Georgia Democrat Stacey Abrams made an appearance in Time’s annual list of most influential people with a tribute to Desmond Meade, the Floridian who led the charge to restore voting rights for former felons in his state.
“The formerly incarcerated—returning citizens—often face a cruel irony in America,” Abrams wrote in her essay. “Having paid their debt to society, too many are banned from the ballot box that could help them dismantle policies that essentially extend their sentences.”
To break the cycle, Meade, who had himself ended up homeless and suicidal and with a felony record, went on to earn a law degree.
And when he realized he couldn’t even vote for his own wife as she ran for state legislature, he presided over the Florida Rights Restoration Coalition and fought to pass Amendment 4, “the single largest expansion of voting rights in the U.S. in half a century,” OrlandoWeekly.com reported. The initiative “brought an end to 150 years of a Jim Crow-era law in Florida,” restoring voting rights to more than 1.4 million Floridians with past felony convictions.

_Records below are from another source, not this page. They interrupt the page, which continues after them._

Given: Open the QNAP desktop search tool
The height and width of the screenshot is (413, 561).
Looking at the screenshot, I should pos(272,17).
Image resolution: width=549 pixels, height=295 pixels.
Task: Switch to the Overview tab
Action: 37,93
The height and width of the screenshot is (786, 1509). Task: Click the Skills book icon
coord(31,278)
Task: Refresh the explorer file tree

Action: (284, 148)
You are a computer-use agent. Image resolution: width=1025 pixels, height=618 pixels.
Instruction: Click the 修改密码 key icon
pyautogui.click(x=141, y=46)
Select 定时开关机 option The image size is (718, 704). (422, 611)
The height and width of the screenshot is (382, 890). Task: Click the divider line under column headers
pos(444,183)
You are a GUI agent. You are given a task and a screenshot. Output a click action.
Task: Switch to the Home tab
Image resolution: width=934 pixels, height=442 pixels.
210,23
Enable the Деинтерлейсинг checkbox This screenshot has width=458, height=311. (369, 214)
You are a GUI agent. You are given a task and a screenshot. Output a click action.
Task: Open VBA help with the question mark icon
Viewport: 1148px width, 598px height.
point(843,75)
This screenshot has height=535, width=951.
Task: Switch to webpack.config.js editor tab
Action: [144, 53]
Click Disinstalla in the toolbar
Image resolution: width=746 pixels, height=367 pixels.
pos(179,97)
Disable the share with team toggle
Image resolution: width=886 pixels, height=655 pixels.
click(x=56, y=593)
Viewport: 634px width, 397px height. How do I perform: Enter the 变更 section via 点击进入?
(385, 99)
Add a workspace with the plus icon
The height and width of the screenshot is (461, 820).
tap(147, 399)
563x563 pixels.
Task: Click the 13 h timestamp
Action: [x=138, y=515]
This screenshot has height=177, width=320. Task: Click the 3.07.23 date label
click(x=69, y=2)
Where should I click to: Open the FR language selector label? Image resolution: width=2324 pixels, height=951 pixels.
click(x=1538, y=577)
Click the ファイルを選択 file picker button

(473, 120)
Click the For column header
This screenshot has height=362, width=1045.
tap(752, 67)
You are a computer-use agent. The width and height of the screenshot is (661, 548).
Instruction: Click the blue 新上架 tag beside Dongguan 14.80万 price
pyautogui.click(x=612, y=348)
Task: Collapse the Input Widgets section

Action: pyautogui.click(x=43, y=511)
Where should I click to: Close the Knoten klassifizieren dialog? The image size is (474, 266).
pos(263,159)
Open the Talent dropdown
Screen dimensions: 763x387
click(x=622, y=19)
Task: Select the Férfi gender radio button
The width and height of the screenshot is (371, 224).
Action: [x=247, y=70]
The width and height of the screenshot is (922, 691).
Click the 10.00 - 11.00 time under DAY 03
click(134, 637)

“Amendment 4 needed 60% of the vote to pass,” Abrams wrote. And in November 2018, the legislation received 65%.
Under Florida’s Amendment 4, felons not convicted of sex offenses or murder automatically have their voting rights restored after completing their sentences or going on probation.
Previously, former felons were required to wait at least 5 years after completing their sentences to ask the Florida Clemency Board, made up by the governor and the Cabinet, to restore their rights, according to the Pensacola News Journal.
In 2006, Florida Republican Governor Charlie Crist pushed to make it easier for convicted felons to regain voting rights after serving their sentences, but in March 2011, Republican Governor Rick Scott reversed the reforms.
Amendment 4 was placed on the 2018 ballot by a petition of more than 799,000 voters.
Meade was also named Central Floridian of the Year by the Orlando Sentinel Editorial Board.
“If we do want our state to be strong and our country to be strong we must commit to empowering the weakest among us,” Meade said at his acceptance speech for the Florida accolade. “The homeless, those who are hungry, those who are silenced, the children, our elderly ... I do consider that an honor.”
Why did Abrams write the essay for Meade? Well, the Georgia Democratic runner-up in the 2018 governor’s race has long fought for stronger voter protections in Georgia.
“From issues with registration to ballot access to the counting of votes, Georgians faced a systemic breakdown of its electoral process,” she said at a U.S. House hearing in February, citing accusations against Republican Gov. Brian Kemp of unfairly using his position as Georgia’s top elections official to win last year’s race.
The Associated Press contributed to this report.